Hi There,
I have setup as follows
1. Host server - RHEL 7.0 + Virtualization (QEMU) installed mlnx_fw_nic_3.0-1.0.1.2_rhel7_x86-64.bin with SR-IOV on a mellanox CX-3 card
2. Created KVM guests and passed VFs to each guests. Installed MLNX_OFED_LINUX-3.0-2.0.1-rhel7.1-x86_64.iso for the guests
When try to do rdma connect without any default routes added then dtest works fine. but when i added route to the network based on a L3 ip i created on the switch connect timesout.. i didn't get any roce-mode so its still rocev1, why does connect work when routes are added?
# dtest -P roce1
2230 Running as server - roce1 v2
2230 Local Address AF_INET - 10.1.1.121 port 45248
2230 Server is waiting for client connection to send server info
2230 Server waiting for connect request on port b0c0
2230 Waiting for connect response
2230 CONNECTED!
2230 Send RMR msg to remote: r_key_ctx=0x60020b0d,va=0x7fb52c84b000,len=0x400000
2230 remote RMR data arrived!
2230 Received RMR from remote: r_iov: r_key_ctx=30020b0f,va=7f10bf6eb000,len=0x400000
2230 Query EP: LOCAL addr 10.1.1.121 port b0c0
2230 Query EP: REMOTE addr 10.1.1.122 port ae6b
2230 RDMA WRITE DATA with SEND MSG
2230 Sending RDMA WRITE completion message
2230 inbound rdma_write; send message arrived!

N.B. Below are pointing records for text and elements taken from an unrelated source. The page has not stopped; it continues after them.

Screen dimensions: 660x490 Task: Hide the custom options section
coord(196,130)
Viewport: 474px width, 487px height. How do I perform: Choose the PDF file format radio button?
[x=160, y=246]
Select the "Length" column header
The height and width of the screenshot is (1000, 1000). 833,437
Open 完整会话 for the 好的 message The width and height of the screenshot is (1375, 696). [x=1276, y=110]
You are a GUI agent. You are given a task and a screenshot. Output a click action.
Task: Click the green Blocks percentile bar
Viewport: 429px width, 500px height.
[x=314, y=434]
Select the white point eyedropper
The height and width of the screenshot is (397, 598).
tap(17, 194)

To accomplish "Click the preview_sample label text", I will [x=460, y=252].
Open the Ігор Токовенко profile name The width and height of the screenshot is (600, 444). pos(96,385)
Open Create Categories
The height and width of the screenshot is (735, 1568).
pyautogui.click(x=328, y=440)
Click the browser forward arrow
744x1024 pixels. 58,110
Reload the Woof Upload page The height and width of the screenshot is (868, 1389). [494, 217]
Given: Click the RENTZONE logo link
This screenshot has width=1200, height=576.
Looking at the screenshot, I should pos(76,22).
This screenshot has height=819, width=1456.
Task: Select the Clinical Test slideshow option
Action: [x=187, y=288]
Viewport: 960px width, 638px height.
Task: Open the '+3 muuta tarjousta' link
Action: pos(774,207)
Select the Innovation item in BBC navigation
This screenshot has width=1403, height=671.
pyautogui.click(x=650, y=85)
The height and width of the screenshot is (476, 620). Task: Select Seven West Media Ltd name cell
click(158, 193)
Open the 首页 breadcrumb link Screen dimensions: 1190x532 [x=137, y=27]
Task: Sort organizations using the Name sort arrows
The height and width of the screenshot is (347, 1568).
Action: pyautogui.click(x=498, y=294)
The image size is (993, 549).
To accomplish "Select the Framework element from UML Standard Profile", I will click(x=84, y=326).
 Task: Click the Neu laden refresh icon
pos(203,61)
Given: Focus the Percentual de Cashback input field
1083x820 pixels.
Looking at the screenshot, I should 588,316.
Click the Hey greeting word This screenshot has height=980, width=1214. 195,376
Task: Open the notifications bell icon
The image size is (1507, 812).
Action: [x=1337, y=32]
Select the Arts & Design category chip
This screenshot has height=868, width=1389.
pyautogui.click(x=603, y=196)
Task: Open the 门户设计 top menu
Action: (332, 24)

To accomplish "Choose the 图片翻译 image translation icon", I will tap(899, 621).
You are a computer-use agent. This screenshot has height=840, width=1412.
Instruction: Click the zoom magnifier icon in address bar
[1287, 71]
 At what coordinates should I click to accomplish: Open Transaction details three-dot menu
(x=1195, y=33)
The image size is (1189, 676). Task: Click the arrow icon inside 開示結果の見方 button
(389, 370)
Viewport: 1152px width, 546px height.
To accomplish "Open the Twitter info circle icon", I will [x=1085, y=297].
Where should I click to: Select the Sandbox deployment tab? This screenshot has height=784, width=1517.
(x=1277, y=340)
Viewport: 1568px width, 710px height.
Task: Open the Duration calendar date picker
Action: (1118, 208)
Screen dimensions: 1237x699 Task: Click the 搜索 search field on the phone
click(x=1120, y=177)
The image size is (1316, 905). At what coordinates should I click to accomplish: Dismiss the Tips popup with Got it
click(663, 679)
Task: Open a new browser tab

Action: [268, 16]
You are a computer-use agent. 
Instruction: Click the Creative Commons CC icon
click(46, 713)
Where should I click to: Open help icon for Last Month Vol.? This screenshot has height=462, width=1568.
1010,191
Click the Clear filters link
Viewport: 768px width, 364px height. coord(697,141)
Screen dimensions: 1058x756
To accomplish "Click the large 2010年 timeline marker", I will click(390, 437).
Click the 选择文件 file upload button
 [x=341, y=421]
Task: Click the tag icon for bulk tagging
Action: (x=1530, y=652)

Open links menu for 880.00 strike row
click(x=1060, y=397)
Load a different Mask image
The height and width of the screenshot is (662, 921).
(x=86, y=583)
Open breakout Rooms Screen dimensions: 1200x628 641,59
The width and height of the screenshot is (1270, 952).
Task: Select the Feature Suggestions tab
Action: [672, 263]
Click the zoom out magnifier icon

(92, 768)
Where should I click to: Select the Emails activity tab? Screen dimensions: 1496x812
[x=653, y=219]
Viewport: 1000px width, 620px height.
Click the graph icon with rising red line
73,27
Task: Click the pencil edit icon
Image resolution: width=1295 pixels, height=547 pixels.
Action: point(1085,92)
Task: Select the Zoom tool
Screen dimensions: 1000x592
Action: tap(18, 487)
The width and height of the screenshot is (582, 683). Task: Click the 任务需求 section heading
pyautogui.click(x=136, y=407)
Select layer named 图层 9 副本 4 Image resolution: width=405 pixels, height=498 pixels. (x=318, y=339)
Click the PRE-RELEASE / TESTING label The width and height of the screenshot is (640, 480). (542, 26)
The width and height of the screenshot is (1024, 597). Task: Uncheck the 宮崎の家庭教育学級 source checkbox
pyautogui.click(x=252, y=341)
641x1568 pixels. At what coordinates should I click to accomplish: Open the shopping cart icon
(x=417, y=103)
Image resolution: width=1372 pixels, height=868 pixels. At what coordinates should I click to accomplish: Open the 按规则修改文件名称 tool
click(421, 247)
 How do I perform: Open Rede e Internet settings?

2230 Received RMR from remote: r_iov: r_key_ctx=30020b0f,va=7f10bf6eb000,len=0x400000
2230 SERVER: RDMA write buffer contains: client RDMA write data...
2230 RDMA READ DATA with SEND MSG
2230 Sending RDMA read completion message
2230 Waiting for inbound message....
2230 inbound rdma_read; send message arrived!
2230 Received RMR from remote: r_iov: r_key_ctx=30020b0f,va=7f10bf6eb000,len=0x400000
2230 SERVER: RCV RDMA read buffer contains: client RDMA read data...
2230 PING DATA with SEND MSG
2230: Message RTT: Total=1095998.05 usec, 100 bursts, itime=10959.98 usec, pc=0
2230: RDMA write (bi-direction): Total=367049.93 usec, itime=1835.25 us, poll=0, 200 x 4194304, 2285.41 MB/sec
2230: DAPL Test Complete. PASSED
[root@ps1vm2 ~]# dtest -P roce1 -h 10.1.1.121
12870 Running as client - waiting for server input
12870 Running as roce1 client v2
12870 Local Address AF_INET - 10.1.1.122 port 45248
12870 Server Name: 10.1.1.121
12870 Server Net Address: 10.1.1.121 port b0c0
12870 Waiting for connect response
12870 CONNECTED!
12870 Send RMR msg to remote: r_key_ctx=0x30020b0f,va=0x7f10bf6eb000,len=0x400000
12870 remote RMR data arrived!
12870 Received RMR from remote: r_iov: r_key_ctx=60020b0d,va=7fb52c84b000,len=0x400000
12870 Query EP: LOCAL addr 10.1.1.122 port ae6b
12870 Query EP: REMOTE addr 10.1.1.121 port b0c0
12870 RDMA WRITE DATA with SEND MSG
12870 Sending RDMA WRITE completion message
12870 inbound rdma_write; send message arrived!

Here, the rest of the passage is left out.